◆ TASK TO CARRY OUT
Retype every record that appears below, unchanged.

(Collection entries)

━━━━

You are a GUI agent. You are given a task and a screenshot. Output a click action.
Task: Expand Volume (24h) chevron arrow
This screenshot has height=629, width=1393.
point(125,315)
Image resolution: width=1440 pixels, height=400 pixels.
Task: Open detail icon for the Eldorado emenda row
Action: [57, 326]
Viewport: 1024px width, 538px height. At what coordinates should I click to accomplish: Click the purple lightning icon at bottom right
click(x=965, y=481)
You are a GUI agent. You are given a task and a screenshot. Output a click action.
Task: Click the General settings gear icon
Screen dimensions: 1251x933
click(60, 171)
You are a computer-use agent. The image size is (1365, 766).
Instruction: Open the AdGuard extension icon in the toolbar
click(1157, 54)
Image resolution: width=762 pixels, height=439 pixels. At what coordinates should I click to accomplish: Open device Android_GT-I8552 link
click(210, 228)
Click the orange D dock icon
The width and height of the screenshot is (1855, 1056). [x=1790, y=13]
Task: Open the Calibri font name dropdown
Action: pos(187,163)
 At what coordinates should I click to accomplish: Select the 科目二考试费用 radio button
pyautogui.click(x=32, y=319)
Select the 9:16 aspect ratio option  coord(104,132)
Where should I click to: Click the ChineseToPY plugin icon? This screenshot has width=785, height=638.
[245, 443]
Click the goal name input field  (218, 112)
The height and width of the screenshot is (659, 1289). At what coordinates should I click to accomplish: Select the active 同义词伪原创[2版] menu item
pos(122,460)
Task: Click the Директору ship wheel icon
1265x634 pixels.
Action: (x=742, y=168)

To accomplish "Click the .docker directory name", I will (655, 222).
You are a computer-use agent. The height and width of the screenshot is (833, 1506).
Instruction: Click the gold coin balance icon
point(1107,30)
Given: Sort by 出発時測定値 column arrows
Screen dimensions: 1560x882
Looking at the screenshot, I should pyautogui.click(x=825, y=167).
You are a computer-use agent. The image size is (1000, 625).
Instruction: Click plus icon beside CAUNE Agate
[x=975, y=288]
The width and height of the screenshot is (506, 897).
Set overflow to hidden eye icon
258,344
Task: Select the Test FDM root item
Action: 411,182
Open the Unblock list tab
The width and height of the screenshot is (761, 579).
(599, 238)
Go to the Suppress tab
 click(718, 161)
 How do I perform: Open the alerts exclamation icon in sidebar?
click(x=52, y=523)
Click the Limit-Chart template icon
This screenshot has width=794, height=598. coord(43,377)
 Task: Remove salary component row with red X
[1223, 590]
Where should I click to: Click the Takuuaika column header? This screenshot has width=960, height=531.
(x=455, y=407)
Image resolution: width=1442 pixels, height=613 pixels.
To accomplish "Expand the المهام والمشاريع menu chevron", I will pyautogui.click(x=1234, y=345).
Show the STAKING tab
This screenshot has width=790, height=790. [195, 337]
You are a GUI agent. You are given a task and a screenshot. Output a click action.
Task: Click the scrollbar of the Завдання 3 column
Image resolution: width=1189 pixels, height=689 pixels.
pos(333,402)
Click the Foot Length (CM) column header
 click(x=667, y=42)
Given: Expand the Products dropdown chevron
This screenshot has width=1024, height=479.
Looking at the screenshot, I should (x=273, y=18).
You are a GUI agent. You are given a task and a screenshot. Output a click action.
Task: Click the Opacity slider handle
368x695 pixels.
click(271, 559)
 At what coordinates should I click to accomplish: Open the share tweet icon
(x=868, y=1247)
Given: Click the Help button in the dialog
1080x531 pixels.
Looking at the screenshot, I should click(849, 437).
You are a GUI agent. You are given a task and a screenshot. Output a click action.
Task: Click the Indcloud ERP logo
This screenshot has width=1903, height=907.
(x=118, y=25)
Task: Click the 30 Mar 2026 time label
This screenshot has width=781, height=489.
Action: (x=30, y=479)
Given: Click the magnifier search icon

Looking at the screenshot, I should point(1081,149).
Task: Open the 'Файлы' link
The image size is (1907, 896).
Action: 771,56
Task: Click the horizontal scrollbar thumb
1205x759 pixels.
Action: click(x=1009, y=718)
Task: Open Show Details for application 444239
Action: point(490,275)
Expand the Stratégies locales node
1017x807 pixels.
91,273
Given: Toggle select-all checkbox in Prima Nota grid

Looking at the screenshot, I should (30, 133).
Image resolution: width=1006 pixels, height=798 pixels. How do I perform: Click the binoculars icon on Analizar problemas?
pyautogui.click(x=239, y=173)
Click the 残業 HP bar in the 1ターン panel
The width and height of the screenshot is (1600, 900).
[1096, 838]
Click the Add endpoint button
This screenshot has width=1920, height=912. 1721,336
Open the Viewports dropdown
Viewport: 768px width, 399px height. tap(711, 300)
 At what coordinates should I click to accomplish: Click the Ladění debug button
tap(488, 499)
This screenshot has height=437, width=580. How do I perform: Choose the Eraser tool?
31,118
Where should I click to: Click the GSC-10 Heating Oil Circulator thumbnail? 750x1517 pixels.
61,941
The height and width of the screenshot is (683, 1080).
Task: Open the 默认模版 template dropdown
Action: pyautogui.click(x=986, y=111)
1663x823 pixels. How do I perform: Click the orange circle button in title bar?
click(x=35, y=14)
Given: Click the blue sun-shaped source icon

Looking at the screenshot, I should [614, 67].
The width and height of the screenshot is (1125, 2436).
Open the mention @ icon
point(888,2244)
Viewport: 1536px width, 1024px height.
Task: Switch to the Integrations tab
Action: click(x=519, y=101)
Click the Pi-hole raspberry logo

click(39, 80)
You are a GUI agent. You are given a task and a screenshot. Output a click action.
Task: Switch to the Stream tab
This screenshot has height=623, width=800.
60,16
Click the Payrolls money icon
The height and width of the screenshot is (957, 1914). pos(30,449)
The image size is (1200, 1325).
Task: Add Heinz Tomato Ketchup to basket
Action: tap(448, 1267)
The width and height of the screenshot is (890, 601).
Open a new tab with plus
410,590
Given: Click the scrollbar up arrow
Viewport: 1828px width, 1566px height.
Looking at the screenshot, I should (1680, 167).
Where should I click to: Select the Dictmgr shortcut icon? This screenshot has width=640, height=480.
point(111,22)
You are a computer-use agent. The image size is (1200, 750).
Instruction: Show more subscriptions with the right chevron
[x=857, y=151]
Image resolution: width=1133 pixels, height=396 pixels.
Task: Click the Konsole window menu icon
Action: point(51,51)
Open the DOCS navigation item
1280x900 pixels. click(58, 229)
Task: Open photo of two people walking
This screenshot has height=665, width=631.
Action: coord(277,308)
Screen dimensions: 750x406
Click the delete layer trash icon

━━━━

◆ EXERCISE RESULT
You are a GUI agent. You are given a task and a screenshot. Output a click action.
Task: Expand Volume (24h) chevron arrow
This screenshot has height=629, width=1393.
point(125,315)
Image resolution: width=1440 pixels, height=400 pixels.
Task: Open detail icon for the Eldorado emenda row
Action: [57, 326]
Viewport: 1024px width, 538px height. At what coordinates should I click to accomplish: Click the purple lightning icon at bottom right
click(x=965, y=481)
You are a GUI agent. You are given a task and a screenshot. Output a click action.
Task: Click the General settings gear icon
Screen dimensions: 1251x933
click(60, 171)
You are a computer-use agent. The image size is (1365, 766).
Instruction: Open the AdGuard extension icon in the toolbar
click(1157, 54)
Image resolution: width=762 pixels, height=439 pixels. At what coordinates should I click to accomplish: Open device Android_GT-I8552 link
click(210, 228)
Click the orange D dock icon
The width and height of the screenshot is (1855, 1056). [x=1790, y=13]
Task: Open the Calibri font name dropdown
Action: pos(187,163)
 At what coordinates should I click to accomplish: Select the 科目二考试费用 radio button
pyautogui.click(x=32, y=319)
Select the 9:16 aspect ratio option  coord(104,132)
Where should I click to: Click the ChineseToPY plugin icon? This screenshot has width=785, height=638.
[245, 443]
Click the goal name input field  (218, 112)
The height and width of the screenshot is (659, 1289). At what coordinates should I click to accomplish: Select the active 同义词伪原创[2版] menu item
pos(122,460)
Task: Click the Директору ship wheel icon
1265x634 pixels.
Action: (x=742, y=168)

To accomplish "Click the .docker directory name", I will (655, 222).
You are a computer-use agent. The height and width of the screenshot is (833, 1506).
Instruction: Click the gold coin balance icon
point(1107,30)
Given: Sort by 出発時測定値 column arrows
Screen dimensions: 1560x882
Looking at the screenshot, I should pyautogui.click(x=825, y=167).
You are a computer-use agent. The image size is (1000, 625).
Instruction: Click plus icon beside CAUNE Agate
[x=975, y=288]
The width and height of the screenshot is (506, 897).
Set overflow to hidden eye icon
258,344
Task: Select the Test FDM root item
Action: 411,182
Open the Unblock list tab
The width and height of the screenshot is (761, 579).
(599, 238)
Go to the Suppress tab
 click(718, 161)
 How do I perform: Open the alerts exclamation icon in sidebar?
click(x=52, y=523)
Click the Limit-Chart template icon
This screenshot has width=794, height=598. coord(43,377)
 Task: Remove salary component row with red X
[1223, 590]
Where should I click to: Click the Takuuaika column header? This screenshot has width=960, height=531.
(x=455, y=407)
Image resolution: width=1442 pixels, height=613 pixels.
To accomplish "Expand the المهام والمشاريع menu chevron", I will pyautogui.click(x=1234, y=345).
Show the STAKING tab
This screenshot has width=790, height=790. [195, 337]
You are a GUI agent. You are given a task and a screenshot. Output a click action.
Task: Click the scrollbar of the Завдання 3 column
Image resolution: width=1189 pixels, height=689 pixels.
pos(333,402)
Click the Foot Length (CM) column header
 click(x=667, y=42)
Given: Expand the Products dropdown chevron
This screenshot has width=1024, height=479.
Looking at the screenshot, I should (x=273, y=18).
You are a GUI agent. You are given a task and a screenshot. Output a click action.
Task: Click the Opacity slider handle
368x695 pixels.
click(271, 559)
 At what coordinates should I click to accomplish: Open the share tweet icon
(x=868, y=1247)
Given: Click the Help button in the dialog
1080x531 pixels.
Looking at the screenshot, I should click(849, 437).
You are a GUI agent. You are given a task and a screenshot. Output a click action.
Task: Click the Indcloud ERP logo
This screenshot has width=1903, height=907.
(x=118, y=25)
Task: Click the 30 Mar 2026 time label
This screenshot has width=781, height=489.
Action: (x=30, y=479)
Given: Click the magnifier search icon

Looking at the screenshot, I should point(1081,149).
Task: Open the 'Файлы' link
The image size is (1907, 896).
Action: 771,56
Task: Click the horizontal scrollbar thumb
1205x759 pixels.
Action: click(x=1009, y=718)
Task: Open Show Details for application 444239
Action: point(490,275)
Expand the Stratégies locales node
1017x807 pixels.
91,273
Given: Toggle select-all checkbox in Prima Nota grid

Looking at the screenshot, I should (30, 133).
Image resolution: width=1006 pixels, height=798 pixels. How do I perform: Click the binoculars icon on Analizar problemas?
pyautogui.click(x=239, y=173)
Click the 残業 HP bar in the 1ターン panel
The width and height of the screenshot is (1600, 900).
[1096, 838]
Click the Add endpoint button
This screenshot has width=1920, height=912. 1721,336
Open the Viewports dropdown
Viewport: 768px width, 399px height. tap(711, 300)
 At what coordinates should I click to accomplish: Click the Ladění debug button
tap(488, 499)
This screenshot has height=437, width=580. How do I perform: Choose the Eraser tool?
31,118
Where should I click to: Click the GSC-10 Heating Oil Circulator thumbnail? 750x1517 pixels.
61,941
The height and width of the screenshot is (683, 1080).
Task: Open the 默认模版 template dropdown
Action: pyautogui.click(x=986, y=111)
1663x823 pixels. How do I perform: Click the orange circle button in title bar?
click(x=35, y=14)
Given: Click the blue sun-shaped source icon

Looking at the screenshot, I should [614, 67].
The width and height of the screenshot is (1125, 2436).
Open the mention @ icon
point(888,2244)
Viewport: 1536px width, 1024px height.
Task: Switch to the Integrations tab
Action: click(x=519, y=101)
Click the Pi-hole raspberry logo

click(39, 80)
You are a GUI agent. You are given a task and a screenshot. Output a click action.
Task: Switch to the Stream tab
This screenshot has height=623, width=800.
60,16
Click the Payrolls money icon
The height and width of the screenshot is (957, 1914). pos(30,449)
The image size is (1200, 1325).
Task: Add Heinz Tomato Ketchup to basket
Action: tap(448, 1267)
The width and height of the screenshot is (890, 601).
Open a new tab with plus
410,590
Given: Click the scrollbar up arrow
Viewport: 1828px width, 1566px height.
Looking at the screenshot, I should (1680, 167).
Where should I click to: Select the Dictmgr shortcut icon? This screenshot has width=640, height=480.
point(111,22)
You are a computer-use agent. The image size is (1200, 750).
Instruction: Show more subscriptions with the right chevron
[x=857, y=151]
Image resolution: width=1133 pixels, height=396 pixels.
Task: Click the Konsole window menu icon
Action: point(51,51)
Open the DOCS navigation item
1280x900 pixels. click(58, 229)
Task: Open photo of two people walking
This screenshot has height=665, width=631.
Action: coord(277,308)
Screen dimensions: 750x406
Click the delete layer trash icon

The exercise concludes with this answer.